# TSD and TKD



## Nightingale (Sep 18, 2003)

what are the main differences between these two styles? what are their similarities?


----------



## mtabone (Sep 18, 2003)

(WARNING: THE FOLLOWING IS A GENERAL DISCRIPTION PLEASE BE ADVISED AND DO  NOT TAKE OFFENSE!!! THANK YOU)


Tang Soo Do is the art from which Tae Kwon Do came from. Tae Kwon Do sas most of thier emphisis on Kicking and is usualy more sports oreinted. TKD is also the largest martial art in the world (Tai Chi can actualy be argued for largest, but is is at least the largest Karate practiced in the world).

Tang Soo Do is about 50/50 hands/feet, as well as joint locks, grabs, thows, self defence, trapping, ect. Tang Soo Do is more philisophical and ART oreinted.

I know I might get posts shotting me down for saying some of this stuff. I am aware that not all TKD is only sport oreinted, as well I know there is some Tang Soo Do that is not really Tang Soo Do.  But understand, I am only talking generaly here....

If you also just look at the names you can also see the differnce:

Tae Kwon Do : Way of the Hands and Feet (implies only phisical traing)

Tang Soo Do : Way of the Virtues (China/Empty) Hand (implies phisical and mental training)

The simularities : They are Both Korean. They both have punches, blocks and kicks.

So does Shotokan. So does Kung Fu. ect ect ect.......

Forms are different and use of hip is emphisied more in Tang Soo Do. 

Again, I am speaking generaly here.

(just so everyone knows, generaly is the key word)

:asian: 

TANG SOO!!!

M.Tabone


----------



## MountainSage (Sep 19, 2003)

I agree the TSD and TKD came from the same base arts, I believe they were just different kwan prior to the combining that created TKD and the TSD folks chose not to play that game.  TKD is Karate influenced art, probably coming from the Shotokan system and TSD is Chinese influenced which is more than likely closer to the orgininal Korean MAs.  As a TKD person I would have to say,IMHO, that TSD is more like a traditional Korean MA than TKD.

Mountainsage


----------



## Nightingale (Sep 19, 2003)

what does kwan mean?


----------



## Shinzu (Sep 19, 2003)

i believe it is translated as school or group.

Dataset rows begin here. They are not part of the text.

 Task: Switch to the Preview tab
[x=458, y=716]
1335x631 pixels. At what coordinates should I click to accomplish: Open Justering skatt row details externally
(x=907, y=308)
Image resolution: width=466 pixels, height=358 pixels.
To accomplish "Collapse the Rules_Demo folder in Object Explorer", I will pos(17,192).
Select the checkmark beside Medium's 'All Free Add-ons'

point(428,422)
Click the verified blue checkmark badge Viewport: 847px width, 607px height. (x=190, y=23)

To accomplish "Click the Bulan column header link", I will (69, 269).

eg:  moo duk kwan = school of martial virture.


----------



## arnisador (Sep 19, 2003)

See also:
http://www.martialtalk.com/forum/showthread.php?s=&threadid=917


----------



## mtabone (Sep 19, 2003)

The Hyungs we do are Japanes in origin. We have the Pyung Ahns (Pinans/Hinans), Ni Han Ji (NahBoJin) (I dont know the Shotokan name) ect ect ect...

We also have the Chil Sung forms.

I do agree that Tang Soo Do has definent Chinies influences, one can see that be the observation of soft and hard execution of tech. Though, we have alot of Japanes (Shotokan) influences as well. 

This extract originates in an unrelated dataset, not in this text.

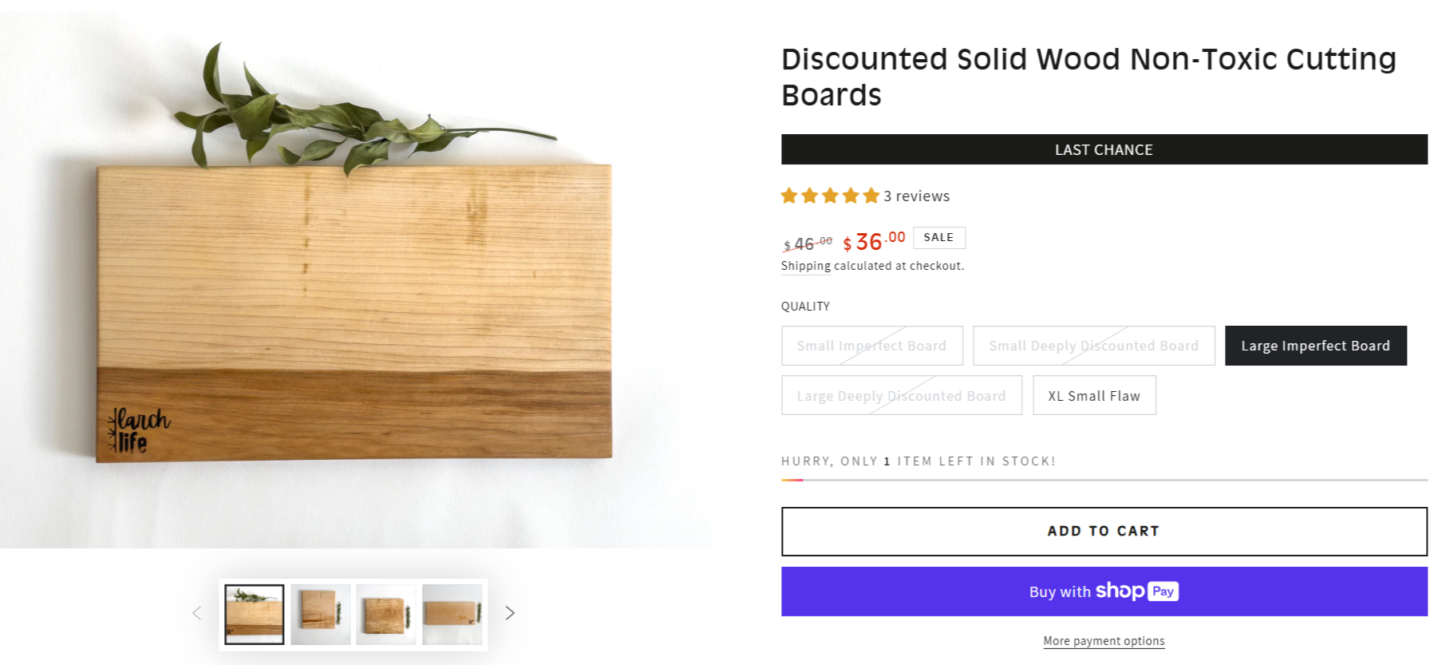Choose Small Deeply Discounted Board quality

coord(1093,346)
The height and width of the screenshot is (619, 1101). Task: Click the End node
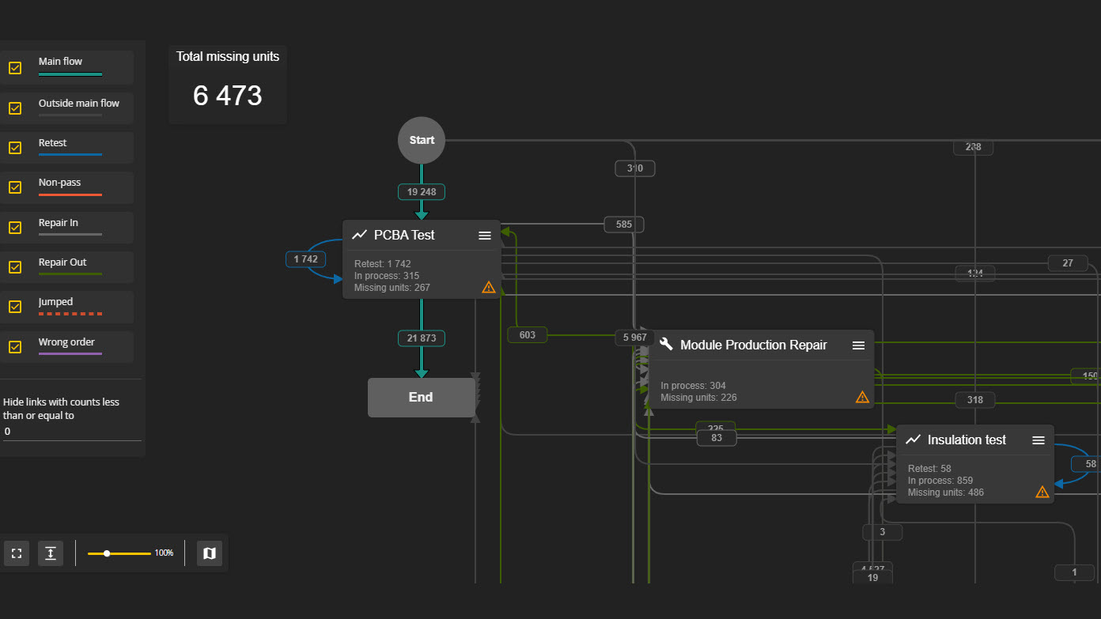(421, 398)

I once heard someone joke around after hering that JKD is an "Artless Art." So he said, "TSD is stylized JKD." That always makes me smile. 

TANG SOO!!!

M.Tabone


----------



## Teacher (Sep 21, 2003)

Just a little clarification for the readers.  The classical hyung do predominantly follow the styling used by the Japanese (which they refer to as Kata).  However, the majority of them are evolutions out of a crystalized form developed on Okinawa before Okinawa was officially a part of Japan proper.  Of these, again most of them were based upon art forms from Souther China.  Now...this is not an absolute...as some of the Hyung have migrated to Korea not through Okinawa/Japan but from China directly as well as from places like Taiwan, Hong Kong and Thailand.  The Sang Keuk Kwan form apparently is derived from Preying Mantis Kung Fu as practiced in Thailand which in turn resulted from migrations out of China to avoid the Communist as they took over China.

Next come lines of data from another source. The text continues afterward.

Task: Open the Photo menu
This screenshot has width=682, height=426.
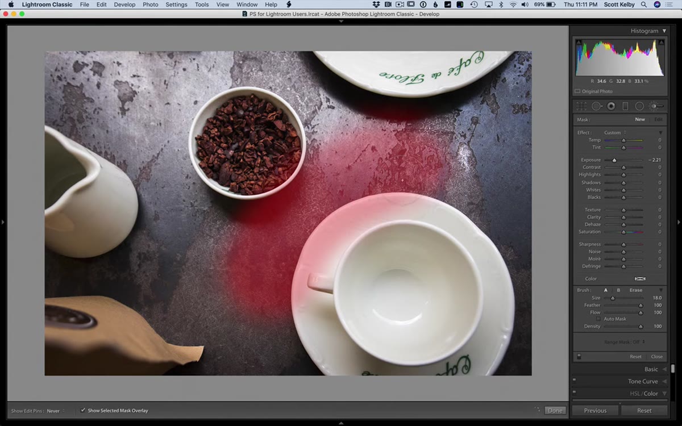Action: 151,5
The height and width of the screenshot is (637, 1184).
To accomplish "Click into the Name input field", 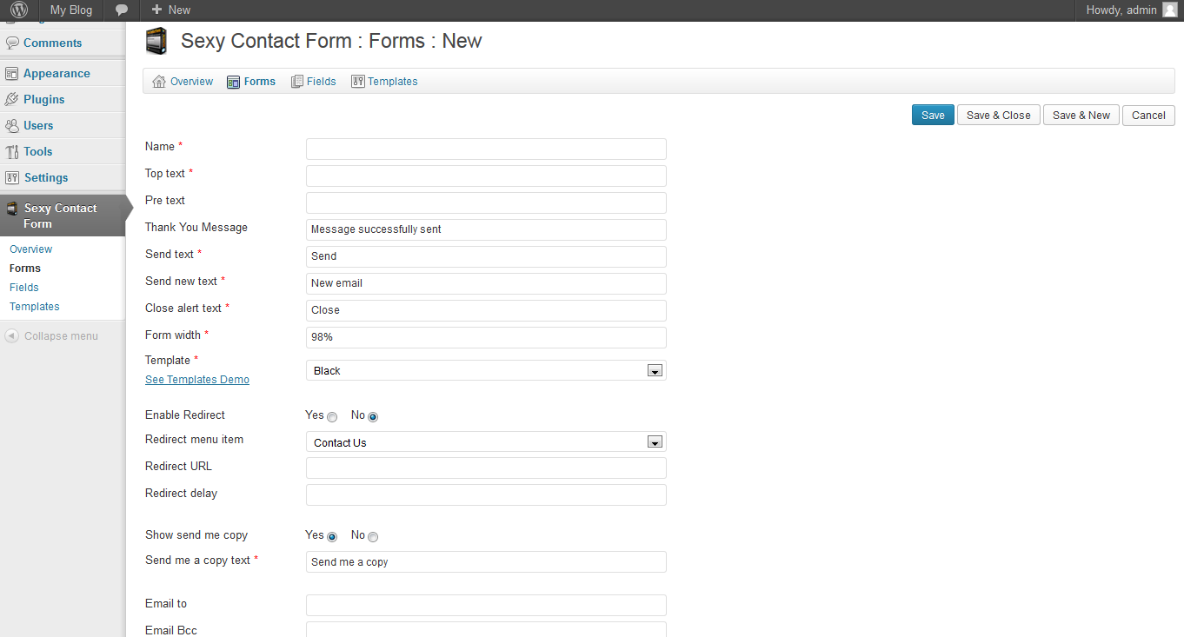I will [486, 149].
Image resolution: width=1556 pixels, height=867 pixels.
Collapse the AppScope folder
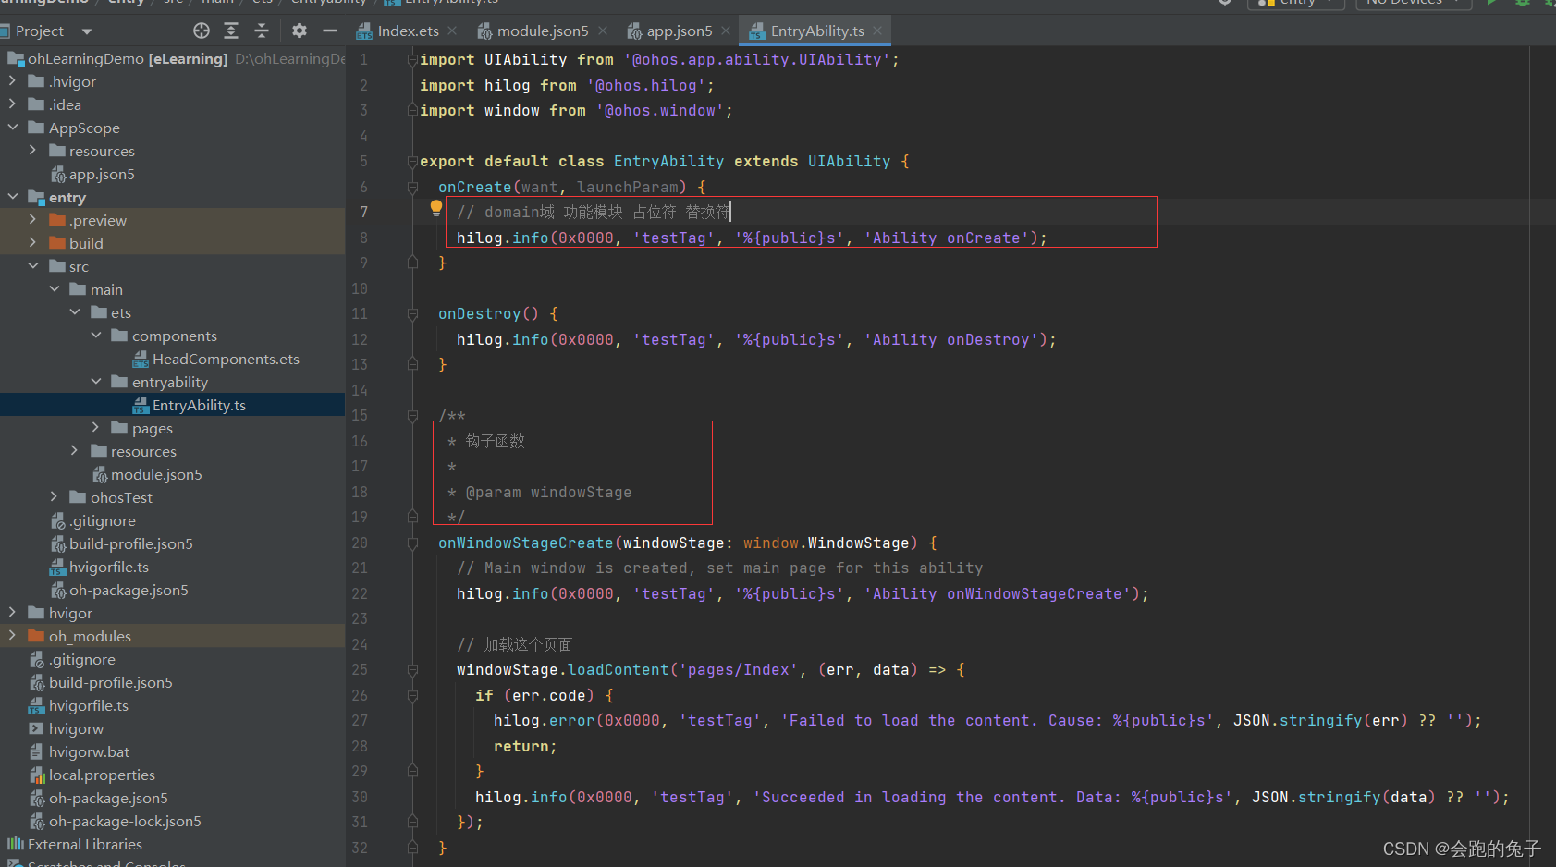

Please remember the correct translation for Tang Soo Do is "China Hand Way".   There is no mention of virture or knife hand or any of that stuff in the name 'Tang Soo Do'.   The words Moo Duk Kwan mean 'Martial Virtue School'.  In this instance, the use of the word 'Kwan' is most appropriately translated as School.  It may also be translated as 'gymnasium' or 'institute'...but both of these would still be referencing it as a place to learn...i.e. a school.   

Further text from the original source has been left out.